Estamos aqui como cartas vivas portando uma boa notícia e só isso. Ninguém foi chamado a viver em função de igrejas e seus entretenimentos, mas fomos chamados para viver em função de uma novidade, algo mais valioso que qualquer tesouro, dado de Graça pra quem desejar, uma vida em abundância porque quando se sabe que existimos com um propósito, tudo se amplia. Viver pela fé é ter a mente na eternidade, enquanto os pés continuam nesta atmosfera.
Embora os religiosos tomem para si a alcunha de juízes de tudo, não é permitido a ninguém, meter o dedo sujo nas feridas alheias. Cada um que a Graça alcança, começa seu próprio processo e Deus não abandona nada pela metade. À nós foi confiado anunciar, o resto é com o Espírito Santo.
Até mesmo aqueles crentes que mais parecem filhos do inferno, que parece que se infiltram só pra testar nosso 70x7. Não cabe ao homem separar o joio do trigo.
Quanto a religiosidade, como pode ser o caminho perfeito, algo que se desprendeu da mentira e do engano? A Igreja romana deu cria e passou adiante sua genética.

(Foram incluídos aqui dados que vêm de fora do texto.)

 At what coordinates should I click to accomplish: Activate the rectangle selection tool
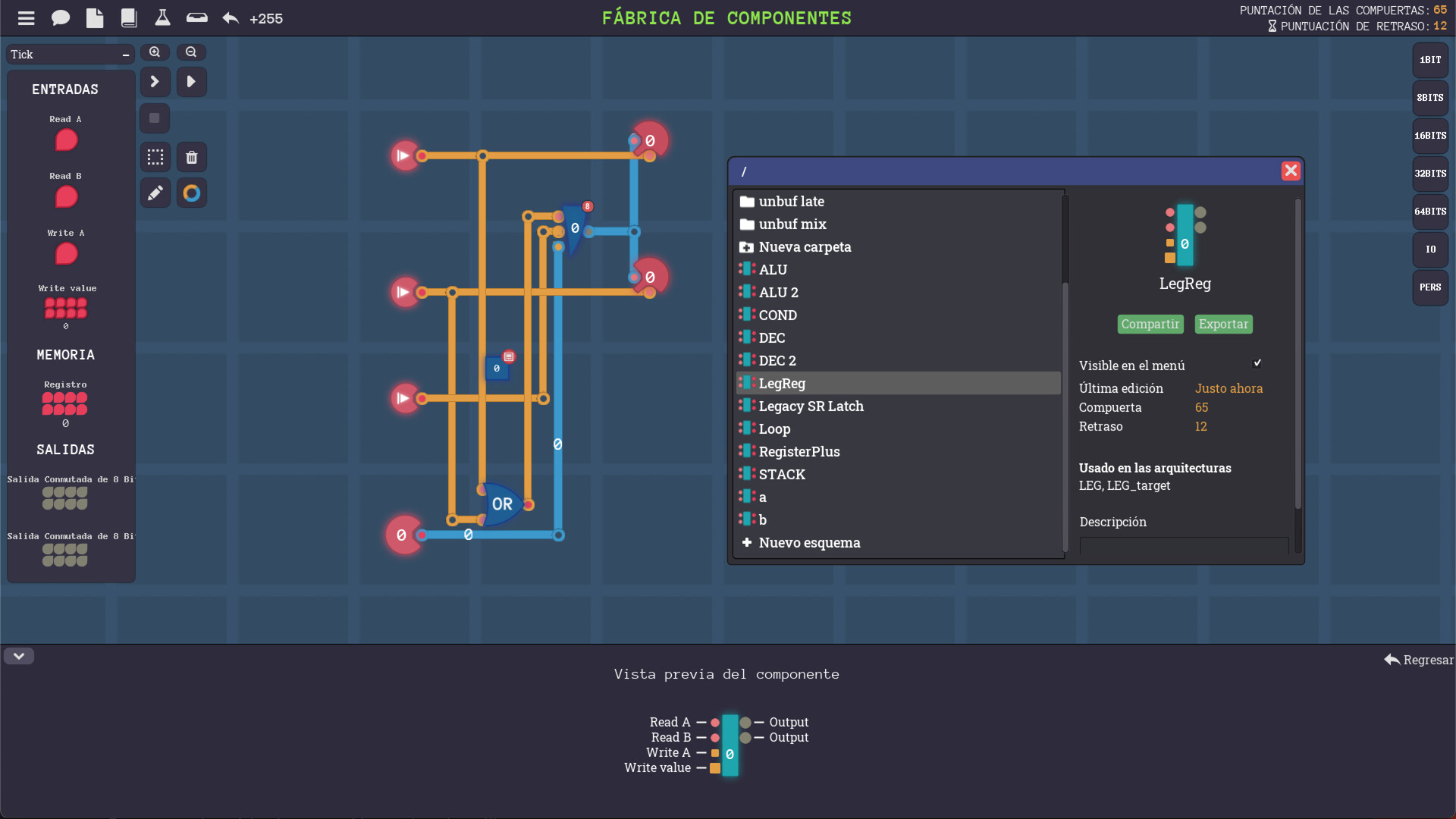pyautogui.click(x=155, y=157)
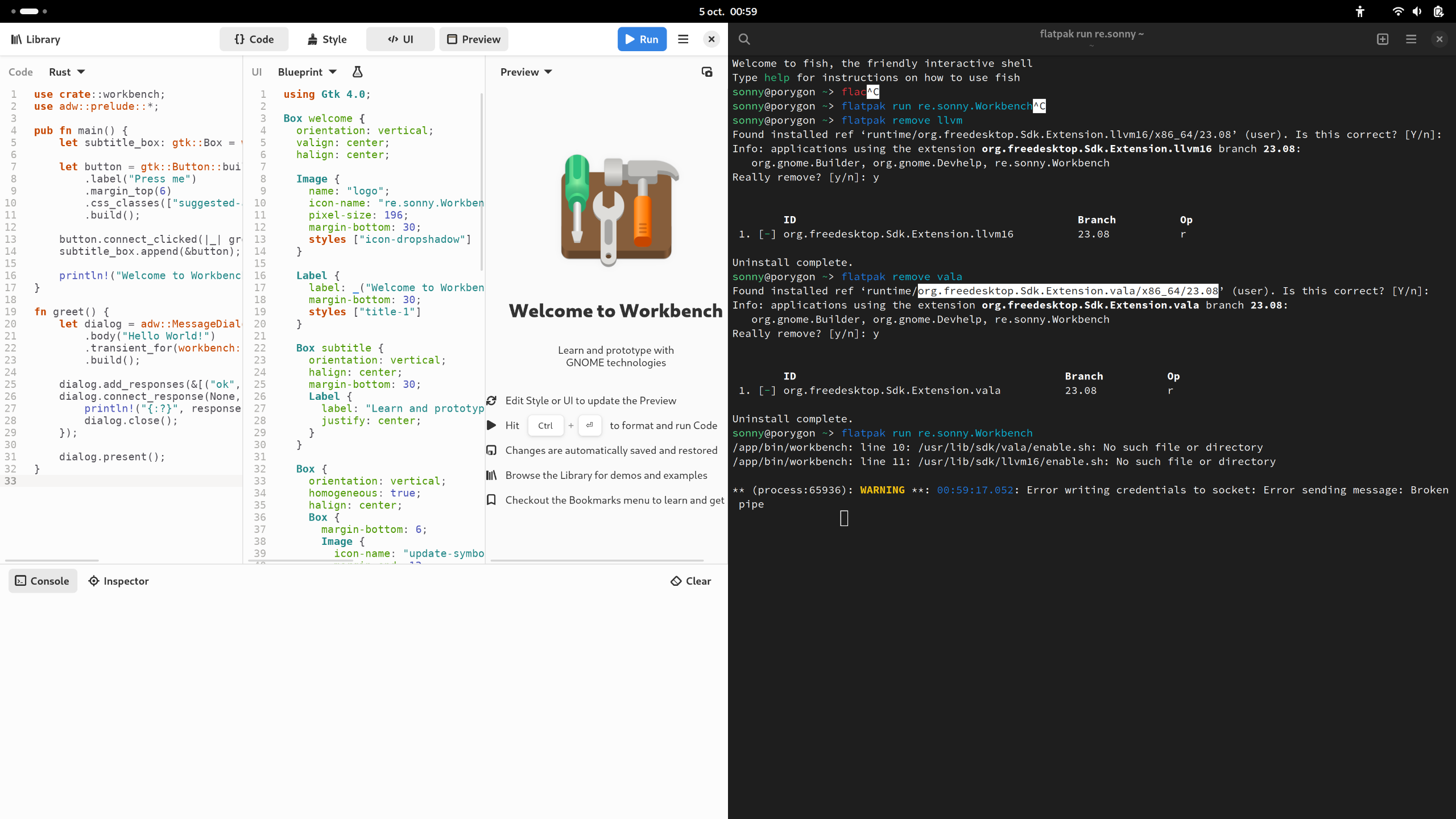Image resolution: width=1456 pixels, height=819 pixels.
Task: Open Workbench's hamburger main menu
Action: coord(682,39)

Até 380 d.C. os cristãos eram perseguidos, mas preservavam a pregação da verdade. Depois se corromperam com o decreto do imperador romano proibindo outras crenças que não fossem a criada por ele, com ídolos renomeados, com dogmas novos, com permissão para construir templos, com apócrifos em suas bíblias, com sucessão papal, com proibição da leitura bíblica pelo povo, com inquisição para julgar e condenar quem insistia em viver a fé sem essas invencionices sob acusação de heresias, etc.
Daí em 1517 vem a reforma protestante que embora tenha tentado reescrever a história da Igreja, acabou seguindo os mesmos passos. Até hoje, qualquer um que traga uma novidade que a maioria rejeita, abre sua nova denominação e sempre vão ter uns tolos pra dar ouvidos.

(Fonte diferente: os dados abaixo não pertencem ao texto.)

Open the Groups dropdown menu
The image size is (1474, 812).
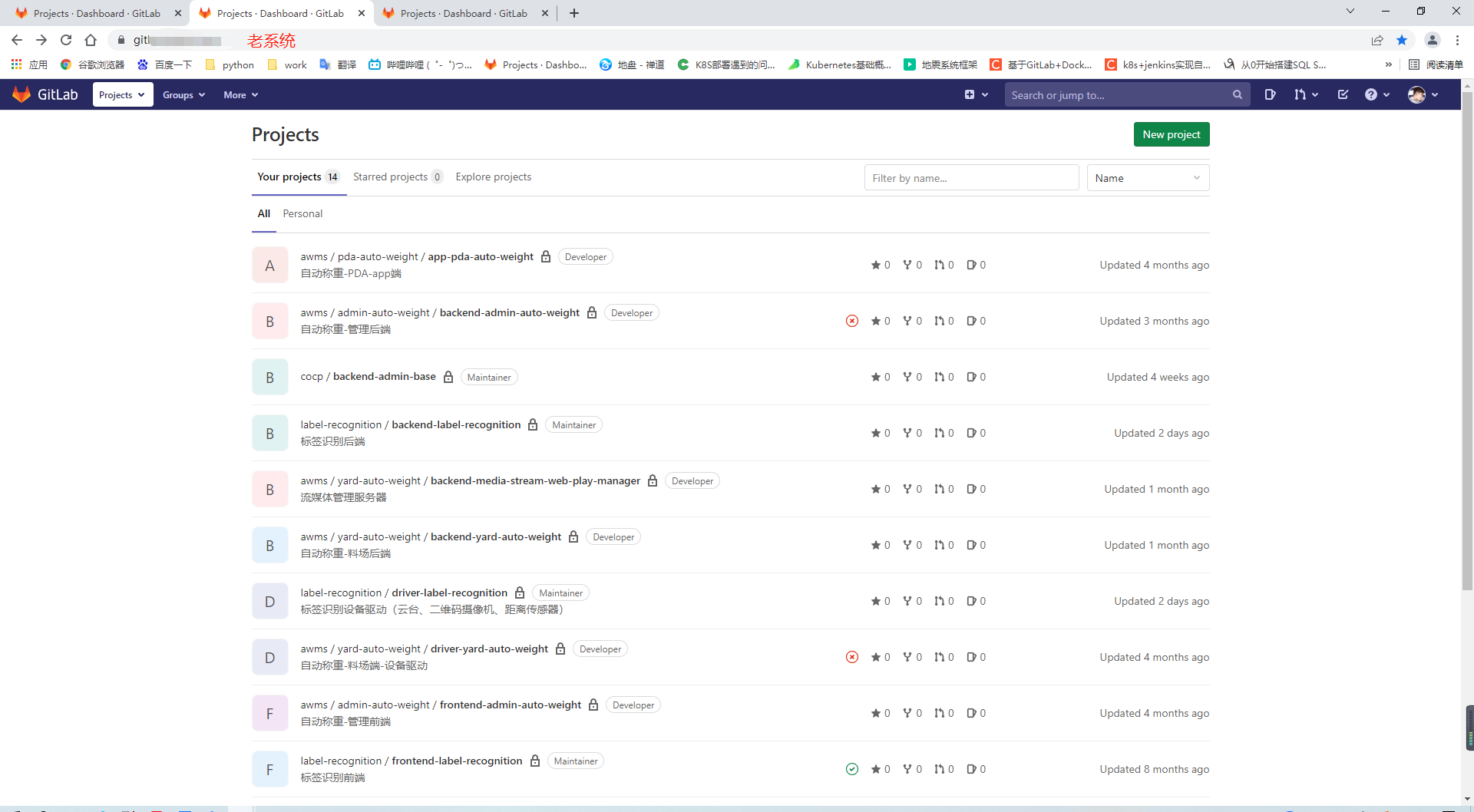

Tem como consertar um sistema inteiro? Tem como fundar uma religião correta que seja exatamente como era o espírito da Igreja primitiva? Ou só nos resta esperar que a grande Babilônia seja condenada e lançada no lago de fogo e enxofre? Porque os cegos continuam guiando os cegos para o abismo, reforçando suas falsas doutrinas em pregações e músicas.
Não estou dizendo que não se pode reunir, ou que não se pode organizar, ou que não se deve divertir, o que estou dizendo é que é necessário resgatar a seriedade que é pertencer a Cristo, ouvir sua doutrina sem a contaminação da religiosidade e viver em sua Lei.
Se submeter a estrutura pode ser muito cômodo e serve de maquiagem pra muita gente, mas viver a piedade é de fato tomar nossa cruzt.
As pessoas se preocupam demais com os desigrejados, mesmo que estes estejam mais firmes do que os ratos de igreja, apoiados no vício de cumprir regras. Estes nada questionam e engolem o que os líderes mastigam. Derrepente ficar livre desses cabrestos, é o que vai dar a chance da pessoa servir com entrega.
Ser Igreja é para fora dos portões, sem ativismos, apenas sendo o que foi chamado para ser, com os dons recebidos para edificar e no lugar que for possível estar. O resto é engodo.